Bansi Lal was never punished.

Nor was his close chum, V.C. Shukla, Sanjay Gandhi’s personal Goebbels.

Or Pranab Mukherjee, another right-hand man of Sanjay Gandhi who raided our nationalized banks by intimidating their chairmen or shunting them out.

Or D.K. Barooah of the infamous “India is Indira.”

Or Rukhsana Sultana, the “ruler of Delhi,” and “Nasbandi head” who had once described Ambika Soni as “a woman who wormed her way up from bed to bed.”

Or Ambika Soni who carried out a record 13,000 forced sterilizations at Dujana House in less than a year.

Or D.P. Chattopadhyaya, who plundered State Trading Corporations to the tune of ₹ 500 crores in the 1970s.

Or Yashpal Kapoor, who used the official machinery for Indira Gandhi’s campaign. He started a lucrative racketeering business by founding a “National Forum of Journalists.” Scores of senior editors, correspondents, and reporters were bribed to write “positive” stories about the notorious 20-Point Programme.

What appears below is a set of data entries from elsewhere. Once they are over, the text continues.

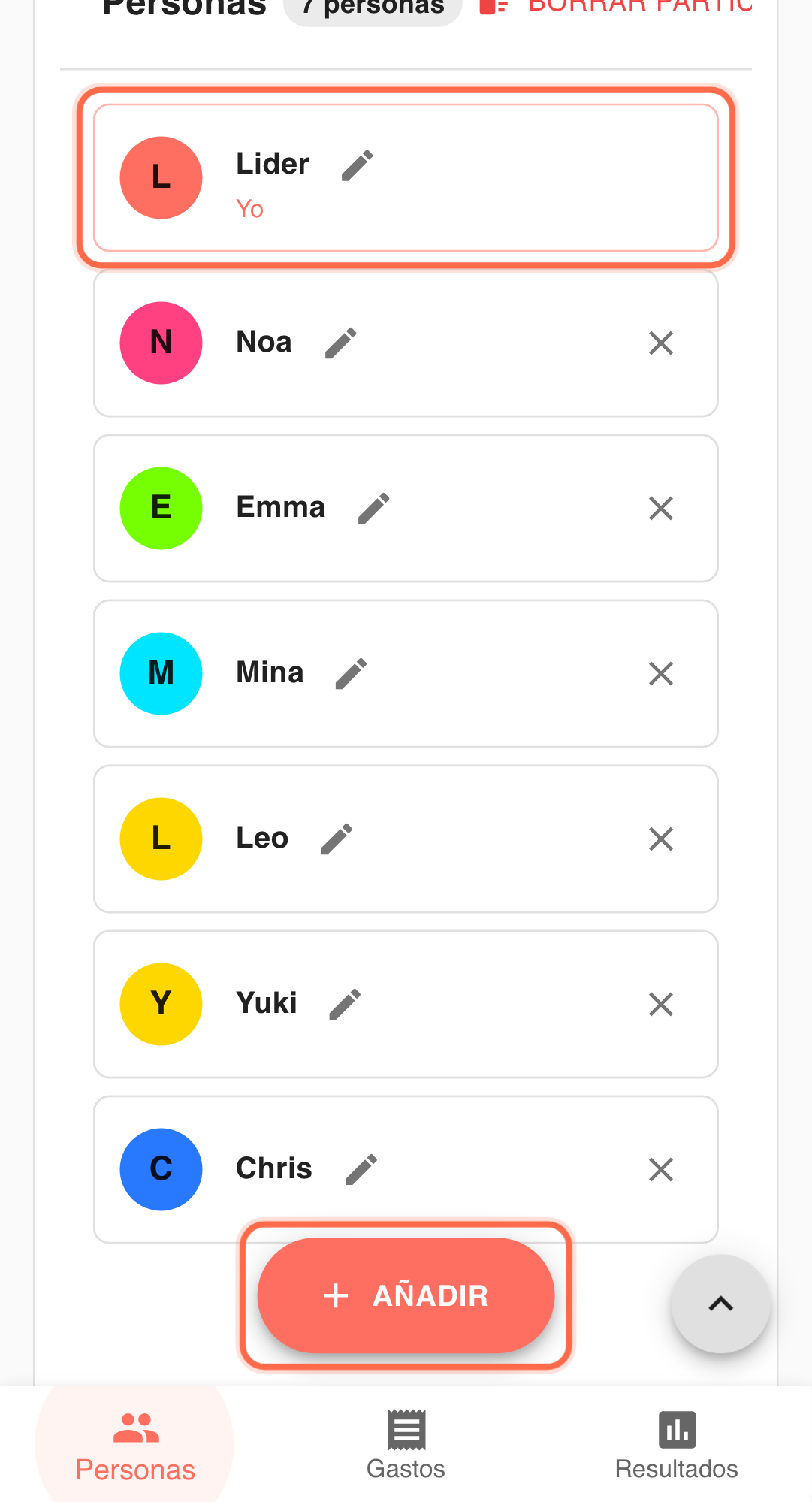Image resolution: width=812 pixels, height=1502 pixels.
Task: Delete Emma using the X icon
Action: [660, 509]
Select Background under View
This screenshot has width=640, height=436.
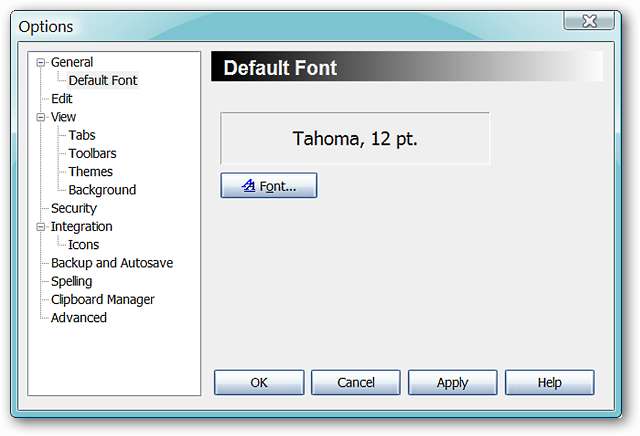tap(102, 190)
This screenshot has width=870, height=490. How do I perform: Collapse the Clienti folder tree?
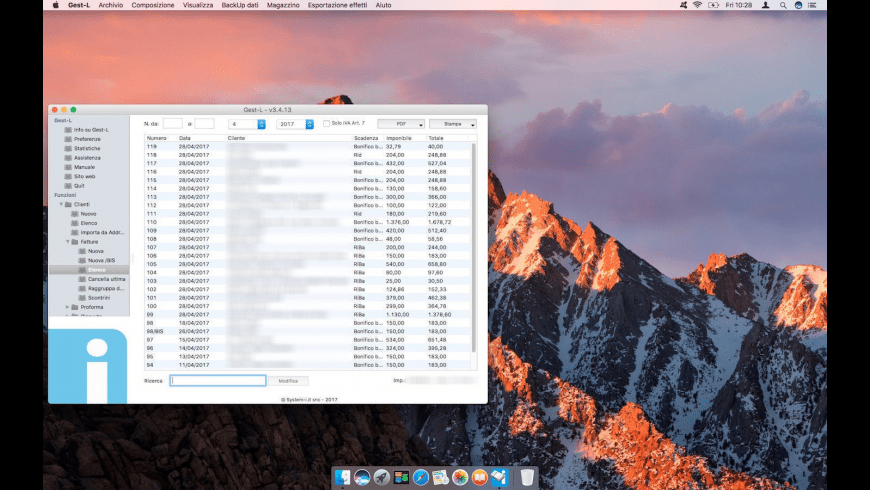62,204
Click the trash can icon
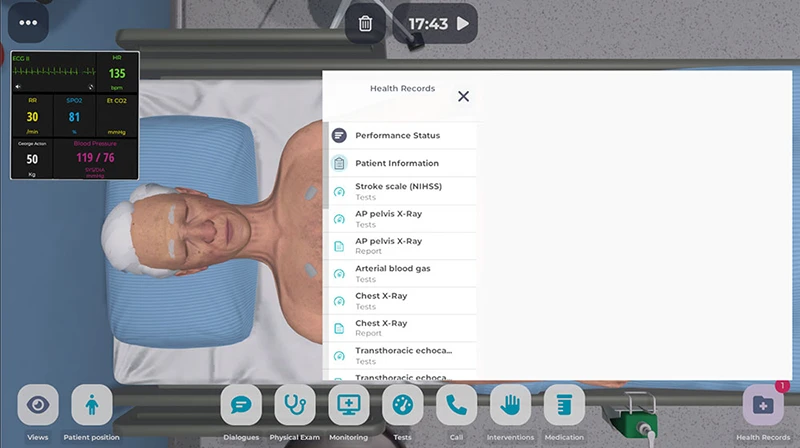The image size is (800, 448). pyautogui.click(x=366, y=24)
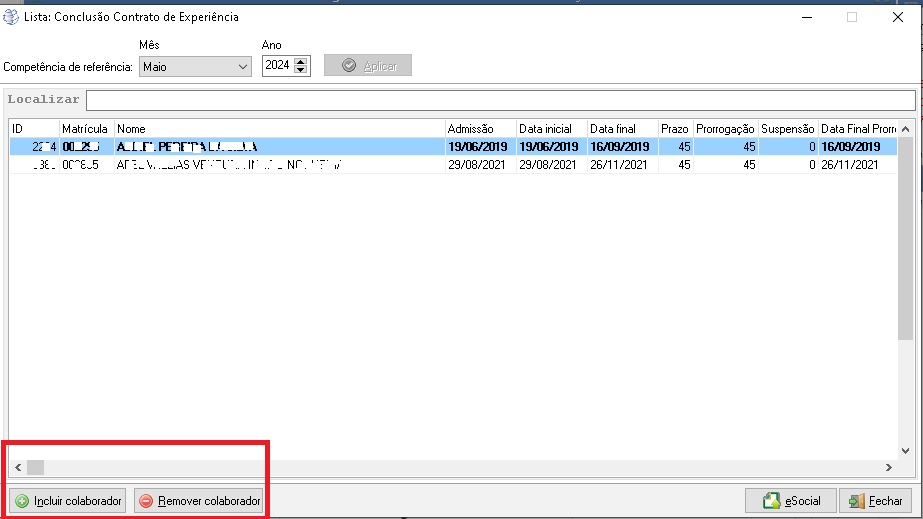Click the Remover colaborador button

199,501
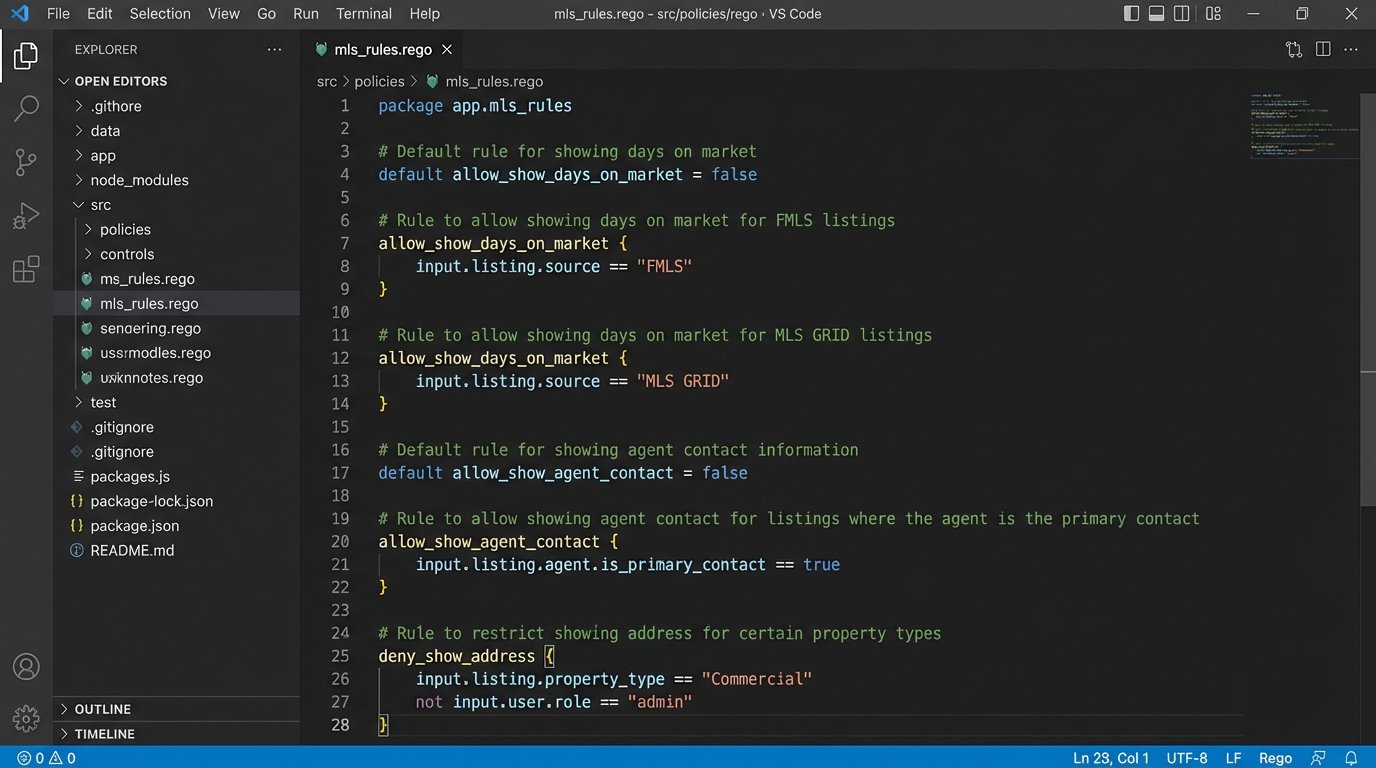1376x768 pixels.
Task: Toggle the secondary side bar layout button
Action: click(x=1181, y=14)
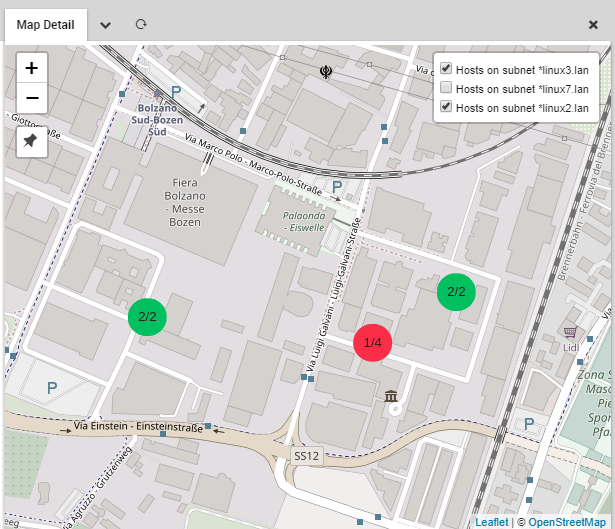Enable Hosts on subnet *linux7.lan

446,88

Or R.K. Dhawan, one of the biggest land-mafia sharks in Bansi Lal-ruled Haryana.

Or P.N. Haksar once described by the USSR as “our man in the PMO.” The Congress Party’s split was strategized in his office. And it was Haksar who seeded the tyrannical precedent of using Government power to crush Indira Gandhi’s political dissenters. It was Haksar who fashioned the RAW as her private spy agency.

Or the arms-dealer “Yoga guru,” Dhirendra Brahmachari who had built a lavish Xanadu of sin and deal-making in Kashmir, his own private kingdom.

Or Rajni Patel, the extortionist fund-collector of the Congress party: evil capitalists had to pay up or face an IT raid. Amisha Patel is his granddaughter.

Or N.D. Tiwari, the U.P. Chief Minister and Sanjay Gandhi’s prime masseur.

Or Navin Chawla, the infamous butcher of Turkman Gate.

If anything, most of these villains were rewarded, not punished for their Emergency excesses. N.D. Tiwari remained a formidable force for several years. Navin Chawla was elevated as the Chief Election Commissioner in the Sonia regime. Ambika Soni became the I&B Minister. R.K. Dhawan returned to his former power after a brief eclipse under the Rajiv Gandhi government. Pranab Mukherjee became Finance Minister, Defence Minister, Commerce Minister, External Affairs Minister, and finally, the President of India. We can close this partial list here because the villains are too numerous to count.

The corrosion of the human spirit and the corruption of India’s ethical foundations that the Emergency symbolized had other obvious consequences as well. The political splinters that it left in its wake eventually acquired frightening power on their own. These are the infamous “regional” parties for whom the Emergency was a great inspiration, and they have now morphed into barely-disguised forces of separatism.